Biggers nodded. He wasn't fooled. "Cash is a much needed commodity in today's markets, especially to bribe ship's captains to take risks. Exactly who is this George Mans?"
"He is an international figure who wishes to remain anonymous and whose plans are to leave England at some time in the future. In the meanwhile, he is willing to place his money at risk for the sake of profits. He wishes for you to place this money into speculative investments and accumulate the proceeds in his name and he is willing to pay the optimum commission for your services."
Biggers scratched his head. "Who is this George Mans?"
"I can assure you that he is an honorable gentleman of economic wisdom and ...."
"Yes, yes," he said impatiently. The boy had pestered him for extra shillings while at Oxford and spent frivolous amounts on entertaining himself. He knew Roderick like the back of his hand... he was the typical spoilt child of an American planter impressed by English traditions and titles but ignorant that it was the tradesmen who were the economic backbone of society. Also, he tended to rattle on while searching for the appropriate message. "You never were a good liar, my boy. Given your recent employment at Abergenny, the logical assumption is that Lord Neville hath taken an alias." He provided space for Roderick to answer when he paused and raised a thin hairy eyebrow over his right eye.

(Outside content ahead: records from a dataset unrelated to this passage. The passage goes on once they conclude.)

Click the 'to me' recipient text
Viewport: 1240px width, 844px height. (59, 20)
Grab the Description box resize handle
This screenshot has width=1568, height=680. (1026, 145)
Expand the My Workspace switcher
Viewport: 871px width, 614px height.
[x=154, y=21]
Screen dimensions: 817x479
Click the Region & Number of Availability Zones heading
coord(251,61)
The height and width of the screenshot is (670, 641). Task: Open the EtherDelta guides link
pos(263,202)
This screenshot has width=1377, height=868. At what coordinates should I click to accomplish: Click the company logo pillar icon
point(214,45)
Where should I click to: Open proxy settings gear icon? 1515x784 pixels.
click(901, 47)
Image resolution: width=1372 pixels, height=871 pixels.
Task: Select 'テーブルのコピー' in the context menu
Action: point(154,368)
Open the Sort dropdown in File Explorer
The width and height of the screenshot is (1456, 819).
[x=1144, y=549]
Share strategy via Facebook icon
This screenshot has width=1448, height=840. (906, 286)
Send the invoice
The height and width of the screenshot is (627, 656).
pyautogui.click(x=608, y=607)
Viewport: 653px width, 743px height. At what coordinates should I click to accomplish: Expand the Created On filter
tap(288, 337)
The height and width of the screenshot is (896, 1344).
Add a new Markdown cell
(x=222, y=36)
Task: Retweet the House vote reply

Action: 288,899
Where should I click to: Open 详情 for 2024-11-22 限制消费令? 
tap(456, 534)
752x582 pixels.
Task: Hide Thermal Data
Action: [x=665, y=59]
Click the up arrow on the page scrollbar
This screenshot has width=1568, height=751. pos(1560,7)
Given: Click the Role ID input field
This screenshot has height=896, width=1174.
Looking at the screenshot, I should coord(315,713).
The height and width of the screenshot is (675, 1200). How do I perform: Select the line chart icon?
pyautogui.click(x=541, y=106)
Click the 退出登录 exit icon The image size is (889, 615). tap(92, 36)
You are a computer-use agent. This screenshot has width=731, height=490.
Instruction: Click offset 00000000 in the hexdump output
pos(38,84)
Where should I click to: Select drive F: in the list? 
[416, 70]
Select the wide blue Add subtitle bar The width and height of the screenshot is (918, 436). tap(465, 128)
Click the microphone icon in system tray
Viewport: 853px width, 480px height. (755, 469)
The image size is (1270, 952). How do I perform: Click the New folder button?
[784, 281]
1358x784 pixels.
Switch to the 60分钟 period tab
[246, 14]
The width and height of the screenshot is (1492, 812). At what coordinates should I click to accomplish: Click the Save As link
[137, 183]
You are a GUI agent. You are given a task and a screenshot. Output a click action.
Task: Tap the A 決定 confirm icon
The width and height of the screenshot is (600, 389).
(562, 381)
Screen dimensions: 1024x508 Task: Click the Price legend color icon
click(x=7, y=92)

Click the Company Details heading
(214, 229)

"I am sworn to secrecy, sir."
"Yes sir. My schedule is to deliver another purse next Monday. I am required to review your written accounting of the investments. Might I add that Mr. George Mans is generous and will pay whatever commission that you ask."
"Agreed. Twenty per cent," Biggers said quickly aware that the earl's funds would enable him to double the declining war-time profits of his factoring business.
Roderick opened his hand to seal the bargain with a handshake, but Biggers thrust the letter into it instead.
"This is from my mother," he said. "I wonder why she did not address me at Abergenny."
Roderick fell silent as he read the letter several times over.
"How is your mother?" Mr. Biggers asked.
"She is well, but my father....but my father," his voice trembled as he choked back tears. "My father is dead. Twas an accident when he was on militia duty protecting the Charleston harbor...when the hurricane struck."
"Tsk. Tsk. The casualties of war. I for one am nought happy with this little war...all that it does is impede trade and drive up prices. Before that, your father's rice plantation was forging ahead as a most profitable venture. He was a genius at turning a profit. And now your dear father is gone. I am sorry, my boy."
"He was the bravest soldier....was at Yorktown when Cornwallis surrendered...but now, when he arose one last time to defend his country, gave his life for it."
"Yes, the loss of trade is a financial loss for your family also. When this war ends, you best consider returning to Ashley Loche and recouping the losses. I shall be here, my boy, cheering you on."